Being a Livetoeater, as opposed to its more emaciated step-sibling, it means that a large portion of my life is dedicated to the act and indeed art of eating, therefore, it shouldn’t come as a huge shock if a similarly large portion of my fast decomposing grey matter be dedicated likewise.
So, yes, more food!
This strained and bedraggled scotsman is now the proud owner of a solar drier which has, as you can imagine, brought no end of optional additions to the culinary experience in these sand rich parts of the globe. Fruit and veg has a habit of rotting in the space of about three and half minutes which, due to its organic nature, is hardly surprising. The problem isn’t the quality so much as the quantity. Buying a couple of onions isn’t an option. 100 Francs (10p) gets you about a dozen and the same goes for pretty much everything else. In a land of big families it makes sense to be able to buy in bulk but little ol’ me, cooking for little ol’ me, struggles to find a use for 38,629 tomatoes a week.
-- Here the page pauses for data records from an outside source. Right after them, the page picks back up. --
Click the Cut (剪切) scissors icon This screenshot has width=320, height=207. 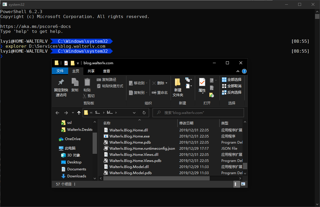click(84, 96)

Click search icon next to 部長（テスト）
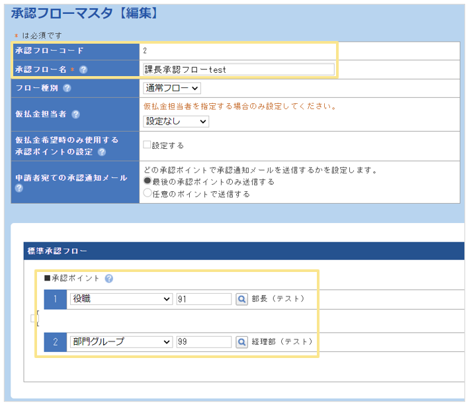(x=241, y=299)

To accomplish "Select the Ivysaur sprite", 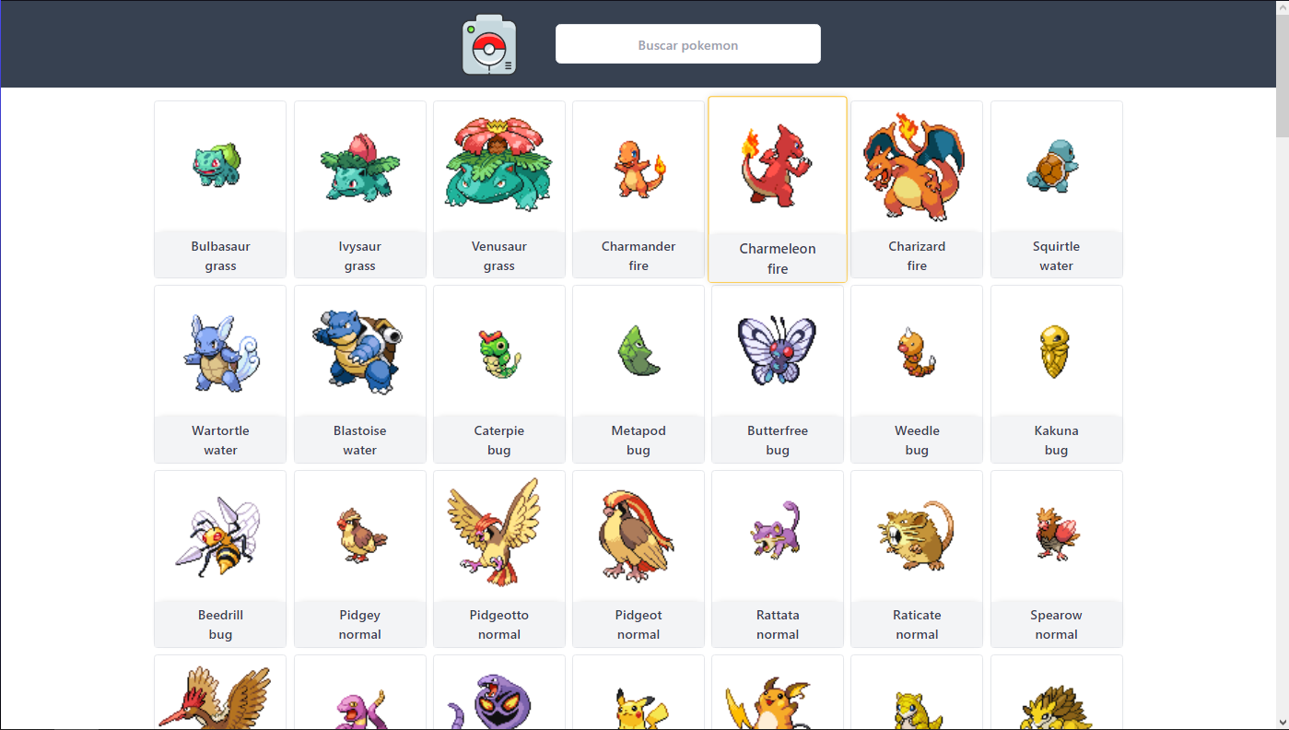I will click(x=360, y=166).
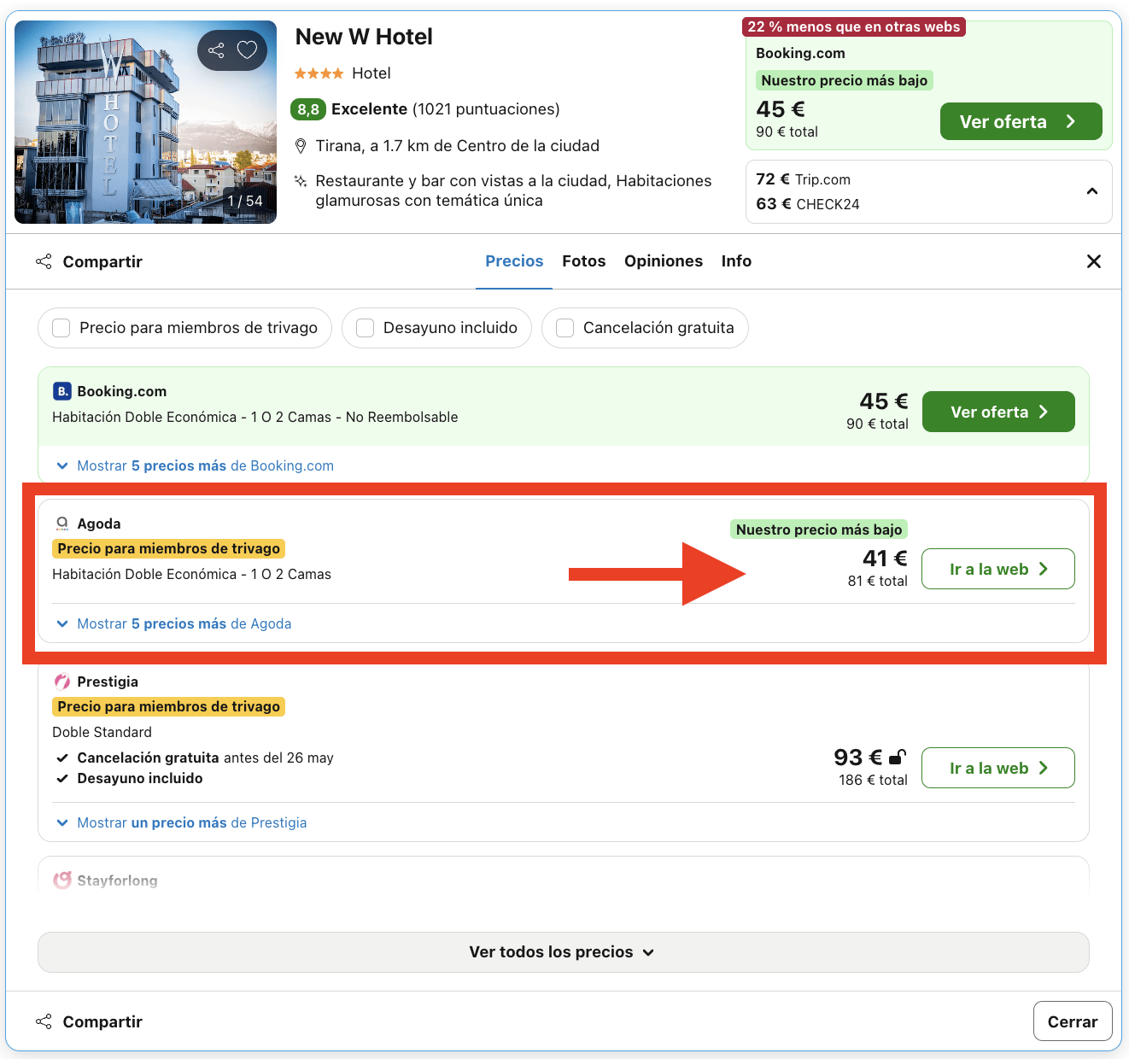Select the Agoda logo icon
Screen dimensions: 1129x1059
tap(61, 523)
The fridge does its best, but with power being as sporadic as it is, it means that weekends can pass when food sits unchilled within it’s incongruously white walls. The solution: a solar drier. Met a man who made ‘em. Made ‘im make me one. Man made it. Man gave it. You name it I’m t/drying it.
It made its somewhatmoresubstantialthanIthoughtitwouldbe appearance a couple of weeks ago now and since then I’ve been able to add sundried tomatoes, sundried onions, sundried bananas and goat to my diet. The goat, incidentally, was a by-product of the drier and was not itself dried.
Being a goat and one of Insatiable Curiosity at that, it thought that it might try and scale the technically challenging partially glazed face of the contraption in question and in so doing placed a dainty hoof through the aforementioned glazing. This, seemingly, was the last in a long line of straws and when I got back from school I found that the neighbours had dispatched said goat and were in the process of readying it for consumption.
Guess it won’t be doing that again.
A lunch of barbecued goat ribs was followed by the presentation of a bowl of goat bits which defined the word ‘offal’. No idea what many of the bits are and even the resident biology teacher could only tell me that they were entrails. Yes, thanks for that. I realise that. Which ones is what I want to know. He shrugged. I thanked him and went on my way.
They were already cooked, I hasten to add. I wasn’t just presented with a bloody bowl of gore; Mrs Neighbour had prepared them in her own easily imitable style, which is to say, soaked in Maggi®. “You can cook them in the way you usually do,” she added ... Can’t admit to ever having cooked a bowl of goat entrails before but there was a challenge there so it would have been rude not to accept it.
Rifling through the bits I can say with some certainty that there was liver, kidney and something which I believe was stomach. There was a chunk of irregular shaped bone with an irregular covering of what I’d like to describe as meat of the common or garden variety. Then there was the wiggly bit and the bit with all the tubes. Haven’t the foggiest notion as to their origins, or indeed function, but as with most bits of animal, often it’s best not to know. And besides, they made a very tasty curry.
Time has huft’ighted it’s often ponderous way to well past my bedtime. There’s less than week twixt now and the oft mentioned end of term and the excitement that is the festive period. This, therefore, could easily be the last posting of 2007; a year that started incredibly and nearly ended inedibly. On Friday I’ll be starting the Christmas travelling, heading south on the train for a festive stint in Anglophone parts. A festive sojourn that could not be anticipated to a greater extent than is the case.
To say that I can’t wait would be the biggest of understatements but to try and put my anticipation into words would be an exercise in futility.
And just before I sign off, a Christmas-from-this-end type online card to satiate the visual sorts among you. This last weekend was spent in the vicinity of Maga; a town that until 40 years ago was little more than a collection of mudhuts. These days it’s a sprawling metropolis of mudhuts and the Far North’s main source of all things pescatorial.
Spent a very pleasant time in the shade of a million trees, at the side of a perfectly chilled pool and took in a skimming ‘cross the 27km long artificial lake that 20 feet of dyking has spawned; a skimming to the natural waterways that feed its watery imensity to try and spot an aitch-eye-pee-pee-oh ... or five.
We mutually kept our distance and our engines running. The photo’s don’t do them justice but it did give me 280 opportunities to see what more my camera can do ... an edited samplet by way of a taster. I’ll try and be more visually stimulating in the new year but technology tends to hamper my attempts.
On that note, hoping that one and all, or one at least, have a splendid festive bit. I’ll give your eyes a rest and will be back with more on the other side.